By Liz Stephens
A 14-year-old girl died yesterday shortly after receiving a vaccination against cervical cancer.
Natalie Morton, a pupil at the Blue Coat School in Coventry, was given the human papilloma virus (HPV) injection yesterday - the exact cause of death is yet unknown.
The schools' headteacher, Dr Julie Roberts issued a statement on the school website in which she said the girl has had a "rare but extreme reaction" after receiving the vaccine.
Although there is no proven link yet between her death and the HPV vaccine - NHS Coventry has quarantined the batch of vaccinations.
Spokesperson for NHS Coventry Dr Caron Grainger said: "No link can be made between the death and the vaccine until all the facts are known and a post-mortem takes place."
"We are conducting an urgent and full investigation into the events surrounding this tragedy," she said.
GlaxoSmithKline UK, which manufactures the Cervarix vaccine, also offered its sympathies to the girl's family and friends.
However, questions remain over the vaccine as it was revealed that the UK is the only nation to be using Cervarix, other European nations use a rival brand called Gardasil.
Shadow health secretary Andrew Lansley called for more transparency over the decision.
"The Department of Health and the MHRA need to investigate, as a matter of urgency, what the cause of this is so they can assess how widespread the problem could be," he said.
Public health minister, Gillian Merron, said: "It is important we have the results of further investigations as soon as possible to establish the cause of this sad event."
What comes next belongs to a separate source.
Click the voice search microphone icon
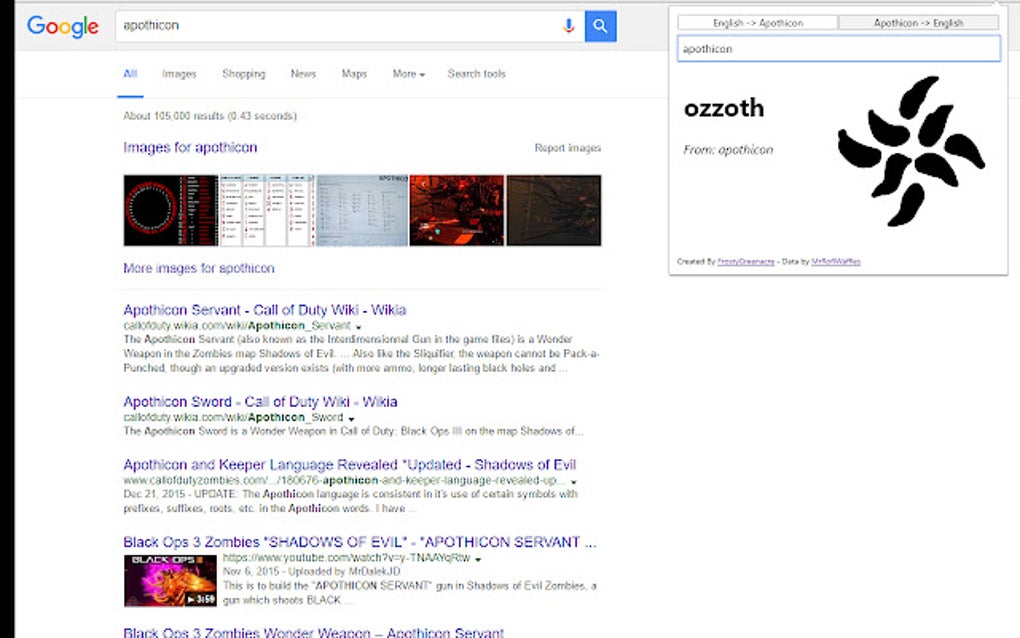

Three other girls from the school also reported possible side effects of dizziness and nausea after receiving the jab.
Cervical cancer currently kills over 1,000 women in Britain every year. The vaccine is to prevent HPV, a sexually transmitted disease which can lead to the cancer.
Since the national immunisation programme was launched last year, 1.4 million schoolgirls aged 12 and over have so far been vaccinated in an attempt to eradicate the virus.